What's unusual about the NEFS databank is that it includes
blood and tissue samples--including DNA, lead levels, and
infectious agents--from pregnant women and their offspring,
which will permit researchers to examine genetic and biological
features of the uterine environment, along with physical and behavioral
traits of the grown child. "We can now ask, 'How do
early social and biological influences interact with genetic factors
to affect early development?'" Buka explains. "For
example, with respect to children of depressed parents, we want
to know why some grow up to become depressed themselves while
others don't. With this study we can ask, 'What conditions,
including genetic factors, influence these kids' risk?'"
Buka
and his collaborators have only begun to sift through their data
trove. Last fall, Buka published a study in the American Journal
of Psychiatry of grown children born to mothers who smoked during
pregnancy, which found that kids whose moms smoked at least one
pack a day demonstrated twice the normal risk of lifelong nicotine
dependency. "Something about smoking appears to affect nicotine
receptors in the brain of the fetus," Buka speculates. Buka
is also exploring possible prenatal triggers of schizophrenia,
a devastating affliction that typically becomes manifest in late
adolescence. Through the NEFS, Buka has found that a large percentage
of patients with schizophrenia were exposed in utero to the herpes
simplex virus.

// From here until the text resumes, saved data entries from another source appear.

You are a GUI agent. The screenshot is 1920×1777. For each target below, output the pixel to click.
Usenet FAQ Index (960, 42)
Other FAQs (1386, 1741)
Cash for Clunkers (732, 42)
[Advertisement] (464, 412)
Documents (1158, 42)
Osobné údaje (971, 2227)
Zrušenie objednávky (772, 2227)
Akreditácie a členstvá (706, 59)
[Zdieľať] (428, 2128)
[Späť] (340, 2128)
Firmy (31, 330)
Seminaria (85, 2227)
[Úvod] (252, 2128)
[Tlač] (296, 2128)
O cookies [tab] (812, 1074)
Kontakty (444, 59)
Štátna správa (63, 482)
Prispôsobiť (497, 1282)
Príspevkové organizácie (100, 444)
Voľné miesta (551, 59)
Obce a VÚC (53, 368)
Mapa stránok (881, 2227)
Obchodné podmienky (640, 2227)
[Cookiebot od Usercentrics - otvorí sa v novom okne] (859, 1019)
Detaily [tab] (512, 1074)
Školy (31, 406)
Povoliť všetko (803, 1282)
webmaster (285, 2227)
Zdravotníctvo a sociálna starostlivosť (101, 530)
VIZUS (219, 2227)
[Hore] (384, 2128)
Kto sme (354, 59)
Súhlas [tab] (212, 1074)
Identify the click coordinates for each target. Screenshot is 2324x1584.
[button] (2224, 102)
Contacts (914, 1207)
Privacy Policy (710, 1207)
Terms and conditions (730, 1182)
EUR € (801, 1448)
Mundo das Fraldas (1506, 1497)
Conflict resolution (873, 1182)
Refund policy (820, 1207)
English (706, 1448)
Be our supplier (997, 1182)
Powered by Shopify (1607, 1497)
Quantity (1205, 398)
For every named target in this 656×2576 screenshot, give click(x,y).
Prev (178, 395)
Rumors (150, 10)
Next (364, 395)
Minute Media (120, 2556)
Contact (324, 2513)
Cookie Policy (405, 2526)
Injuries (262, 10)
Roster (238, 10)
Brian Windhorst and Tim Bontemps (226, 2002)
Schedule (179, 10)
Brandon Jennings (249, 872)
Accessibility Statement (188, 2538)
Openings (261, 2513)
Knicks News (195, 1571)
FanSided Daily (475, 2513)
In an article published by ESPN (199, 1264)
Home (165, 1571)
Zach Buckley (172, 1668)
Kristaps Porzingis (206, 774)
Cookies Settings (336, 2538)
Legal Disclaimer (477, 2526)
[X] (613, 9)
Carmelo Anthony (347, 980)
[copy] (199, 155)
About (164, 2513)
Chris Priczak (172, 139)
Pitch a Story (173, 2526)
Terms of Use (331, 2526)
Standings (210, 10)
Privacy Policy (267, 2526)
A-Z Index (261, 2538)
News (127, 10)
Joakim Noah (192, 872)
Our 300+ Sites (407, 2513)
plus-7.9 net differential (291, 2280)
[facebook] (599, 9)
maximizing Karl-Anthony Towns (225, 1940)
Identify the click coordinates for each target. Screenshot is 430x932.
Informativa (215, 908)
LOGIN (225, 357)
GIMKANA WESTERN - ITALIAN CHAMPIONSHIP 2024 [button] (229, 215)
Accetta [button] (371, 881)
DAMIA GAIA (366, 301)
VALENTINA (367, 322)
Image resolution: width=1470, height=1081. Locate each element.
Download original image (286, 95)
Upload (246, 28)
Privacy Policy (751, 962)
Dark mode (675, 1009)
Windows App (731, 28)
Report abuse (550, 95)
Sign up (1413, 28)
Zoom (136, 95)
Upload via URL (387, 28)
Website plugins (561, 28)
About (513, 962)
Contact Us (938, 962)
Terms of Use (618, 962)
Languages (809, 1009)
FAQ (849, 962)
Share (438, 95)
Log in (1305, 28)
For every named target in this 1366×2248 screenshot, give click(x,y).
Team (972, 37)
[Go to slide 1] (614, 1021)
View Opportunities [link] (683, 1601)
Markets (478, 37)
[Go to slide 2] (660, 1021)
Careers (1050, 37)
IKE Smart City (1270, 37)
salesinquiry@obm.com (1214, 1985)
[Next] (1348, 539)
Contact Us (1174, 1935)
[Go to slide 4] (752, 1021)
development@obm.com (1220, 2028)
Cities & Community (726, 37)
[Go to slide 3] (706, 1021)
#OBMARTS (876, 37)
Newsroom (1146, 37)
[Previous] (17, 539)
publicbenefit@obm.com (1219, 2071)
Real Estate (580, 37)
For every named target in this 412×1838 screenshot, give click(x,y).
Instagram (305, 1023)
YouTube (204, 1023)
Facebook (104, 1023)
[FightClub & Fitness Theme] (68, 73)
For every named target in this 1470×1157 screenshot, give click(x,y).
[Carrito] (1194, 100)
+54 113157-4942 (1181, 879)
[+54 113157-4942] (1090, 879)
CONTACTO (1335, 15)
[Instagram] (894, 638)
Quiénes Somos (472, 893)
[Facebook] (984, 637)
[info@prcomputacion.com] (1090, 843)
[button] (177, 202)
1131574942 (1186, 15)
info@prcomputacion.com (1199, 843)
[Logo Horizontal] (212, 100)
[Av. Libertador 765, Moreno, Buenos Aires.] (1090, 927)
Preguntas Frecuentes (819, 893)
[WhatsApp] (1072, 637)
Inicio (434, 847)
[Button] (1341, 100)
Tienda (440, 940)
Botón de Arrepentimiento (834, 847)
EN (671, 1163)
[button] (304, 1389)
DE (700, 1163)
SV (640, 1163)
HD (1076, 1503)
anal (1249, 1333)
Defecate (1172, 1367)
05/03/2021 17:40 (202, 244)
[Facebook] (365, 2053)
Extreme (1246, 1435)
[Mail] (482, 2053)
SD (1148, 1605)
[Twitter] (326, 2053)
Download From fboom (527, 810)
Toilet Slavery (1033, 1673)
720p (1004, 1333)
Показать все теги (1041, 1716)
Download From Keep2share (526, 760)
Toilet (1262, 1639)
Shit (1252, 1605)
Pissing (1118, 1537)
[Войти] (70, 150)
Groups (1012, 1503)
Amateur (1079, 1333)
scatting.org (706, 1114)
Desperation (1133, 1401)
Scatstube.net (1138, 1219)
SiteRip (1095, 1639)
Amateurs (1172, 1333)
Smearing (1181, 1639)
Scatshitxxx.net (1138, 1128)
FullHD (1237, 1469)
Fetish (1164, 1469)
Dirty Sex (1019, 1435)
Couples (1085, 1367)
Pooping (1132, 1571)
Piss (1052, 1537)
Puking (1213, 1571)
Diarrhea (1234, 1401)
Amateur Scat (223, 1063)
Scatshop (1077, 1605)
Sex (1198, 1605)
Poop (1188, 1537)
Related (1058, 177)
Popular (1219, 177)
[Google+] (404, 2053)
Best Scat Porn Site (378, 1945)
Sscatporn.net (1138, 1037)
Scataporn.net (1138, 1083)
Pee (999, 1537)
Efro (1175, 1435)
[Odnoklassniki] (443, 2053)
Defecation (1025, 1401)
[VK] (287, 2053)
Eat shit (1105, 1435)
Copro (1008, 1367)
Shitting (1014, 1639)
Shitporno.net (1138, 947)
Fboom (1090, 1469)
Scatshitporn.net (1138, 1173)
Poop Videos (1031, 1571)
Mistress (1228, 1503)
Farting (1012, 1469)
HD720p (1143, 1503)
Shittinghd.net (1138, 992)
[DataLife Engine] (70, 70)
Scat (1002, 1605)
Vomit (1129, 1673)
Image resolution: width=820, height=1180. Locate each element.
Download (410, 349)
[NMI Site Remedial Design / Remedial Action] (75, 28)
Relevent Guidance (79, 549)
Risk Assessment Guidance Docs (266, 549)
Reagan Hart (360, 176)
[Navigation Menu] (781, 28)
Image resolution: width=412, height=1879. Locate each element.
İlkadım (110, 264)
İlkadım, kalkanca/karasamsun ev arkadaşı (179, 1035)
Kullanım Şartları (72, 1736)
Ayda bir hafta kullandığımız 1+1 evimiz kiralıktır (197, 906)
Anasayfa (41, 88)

He has teamed with experts in neuroscience, infectious
disease, and brain imaging in the quest to pinpoint a mechanism
through which herpes and other viruses, along with genetic factors,
might alter early fetal neurological development. Infectious agents
could prove to be among the few potentially preventable risk factors
for this largely incurable psychiatric disease.
"In
our lifetimes, demographers project that almost half of the world's
morbidity and loss of productive years will stem from psychiatric
disorders," Buka notes. "Traditional departments of
psychology, psychiatry, and social work, which focus largely on
the individual patient, will be inadequate to address this change
in the face of human suffering. We need to develop new theories,
new research strategies, new academic and service institutions.
That is one of the leading challenges for public health in the
21st century."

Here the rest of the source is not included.